Моисей Николаевич Макушкин


Бабушку из-за того, что дед был у красных, хотели расстрелять. На нее указал один из казаков. Другой казак, дедов однополчанин, вступился: «Нет-нет, он ушел с нами, просто жена не знает, где он». Спустя годы деду сообщили имя того, кто хотел отправить бабушку на расстрел. Дед побелел и сказал: «Пойду его убью». Бабушка повисла на муже: «Моисей, было так много крови, я осталась жива, зачем же еще проливать кровь?!» Вскоре этот человек, чуть было не ставший жертвой возмездия, покинул родные места — боялся деда.

Конечно, дед не мог не замечать того ужаса и беззакония, которые творились вокруг после установления советской власти. Его борьба за справедливость, за устройство новой жизни обернулась страшной трагедией. Можно только представить, что он испытывал, когда началось «расказачивание», когда людей целыми семьями сталкивали в балки, не позволяя никому к ним подойти и даже бросить несчастным кусок хлеба. Тетя рассказывала, как со станции в вагонах, в которых раньше перевозили скот, отправляли казаков в Сибирь. Оттуда доносилась песня «Сторона ты моя, сторонушка…»

В 1937 году дедушка руководил элеватором. Его арестовали. Бабушка поехала разыскивать его в Сталинград. И снова, по странному стечению обстоятельств, на помощь пришел дедов бывший однополчанин по действительной службе, которого бабушка случайно встретила в городе. Он стоял во главе НКВД бывшего Царицына. Через какое-то время дед вернулся, но никогда никому не рассказывал, что с ним произошло. Взрослые также хранили тайны других людей. Например, только спустя годы, уже в Москве, моя престарелая тетя поведала мне историю про Саломатиху.

_____

__Задания к работе__
1 - Чем руководил дед в 1937 году, согласно воспоминаниям о Моисее Николаевиче Макушкине?
2 - Продолжите воспоминания о Моисее Николаевиче Макушкине, начав сразу после их последней фразы.

__Исходные записи__
_____

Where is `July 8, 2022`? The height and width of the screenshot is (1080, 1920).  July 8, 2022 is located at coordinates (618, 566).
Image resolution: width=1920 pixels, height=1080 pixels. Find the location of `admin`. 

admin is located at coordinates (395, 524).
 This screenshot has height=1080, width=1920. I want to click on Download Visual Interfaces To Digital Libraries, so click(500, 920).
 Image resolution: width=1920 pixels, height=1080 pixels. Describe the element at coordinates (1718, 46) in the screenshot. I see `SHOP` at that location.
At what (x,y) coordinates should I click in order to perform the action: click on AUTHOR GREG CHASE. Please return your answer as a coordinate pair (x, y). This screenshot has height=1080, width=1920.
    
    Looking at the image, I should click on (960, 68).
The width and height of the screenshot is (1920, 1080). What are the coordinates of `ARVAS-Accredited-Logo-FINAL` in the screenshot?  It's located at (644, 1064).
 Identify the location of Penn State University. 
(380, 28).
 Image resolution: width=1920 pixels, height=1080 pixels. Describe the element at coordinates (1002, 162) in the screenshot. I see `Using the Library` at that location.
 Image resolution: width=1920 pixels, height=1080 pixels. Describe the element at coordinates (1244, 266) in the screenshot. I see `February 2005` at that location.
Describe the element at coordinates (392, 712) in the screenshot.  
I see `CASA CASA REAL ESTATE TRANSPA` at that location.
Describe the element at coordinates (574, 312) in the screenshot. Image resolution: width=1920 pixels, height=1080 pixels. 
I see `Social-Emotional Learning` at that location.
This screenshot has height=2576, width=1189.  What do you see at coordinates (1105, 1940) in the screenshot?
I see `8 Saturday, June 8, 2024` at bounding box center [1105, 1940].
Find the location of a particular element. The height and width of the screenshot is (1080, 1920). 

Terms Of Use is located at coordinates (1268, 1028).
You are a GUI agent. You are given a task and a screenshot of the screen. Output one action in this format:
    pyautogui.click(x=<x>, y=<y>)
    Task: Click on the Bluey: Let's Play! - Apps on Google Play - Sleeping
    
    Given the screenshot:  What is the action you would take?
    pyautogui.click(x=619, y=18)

_____

__Ответы к упражнению__
1 - Элеватором.

2 -
Дядя Леша, донской казак, 1947


Через двор от нашего большого деревянного куреня стояла мазанка, глиняное сооружение с камышовой крышей. Там жили две женщины. Одна из них, Саломатиха, работала на железной дороге, клала шпалы. Помню ее грубый голос и кулаки, как гири. Другая — Вера Васильевна, полная противоположность первой. Тонкокостная и элегантная, как я бы сказала теперь. Саломатиху я панически боялась и обходила стороной, особенно после ее «расправы» с нашими гусями. Дело в том, что соседи призывали Саломатиху, когда нужно было забить какую-нибудь домашнюю живность. Я, разумеется, не прикоснулась к мясу гусей, за лето ставших моими друзьями. В детстве я всегда удивлялась внешнему и внутреннему несходству этих двух женщин, которых принимала за сестер. Но тетя уже в Москве рассказала мне, что они вообще не состояли в родстве. Муж Саломатихи во время германской войны служил денщиком у командира полка, мужа Веры Васильевны. Потом они вместе добирались до Новочеркасска, чтобы примкнуть к белым. Командир полка оставил свою жену на попечении Саломатихи. Они надеялись в скором времени вернуться в прежнюю Россию. «Ты должна относиться к ней как к сестре», — наказал денщик своей жене. Мужчины ушли, и больше от них не было вестей. А Саломатиха и Вера Васильевна так и прожили вместе всю жизнь. Вера Васильевна занимала горницу, переднюю часть мазанки, где было много икон и куда приезжал священник тайно служить литургию. Во время этой службы многие причащались.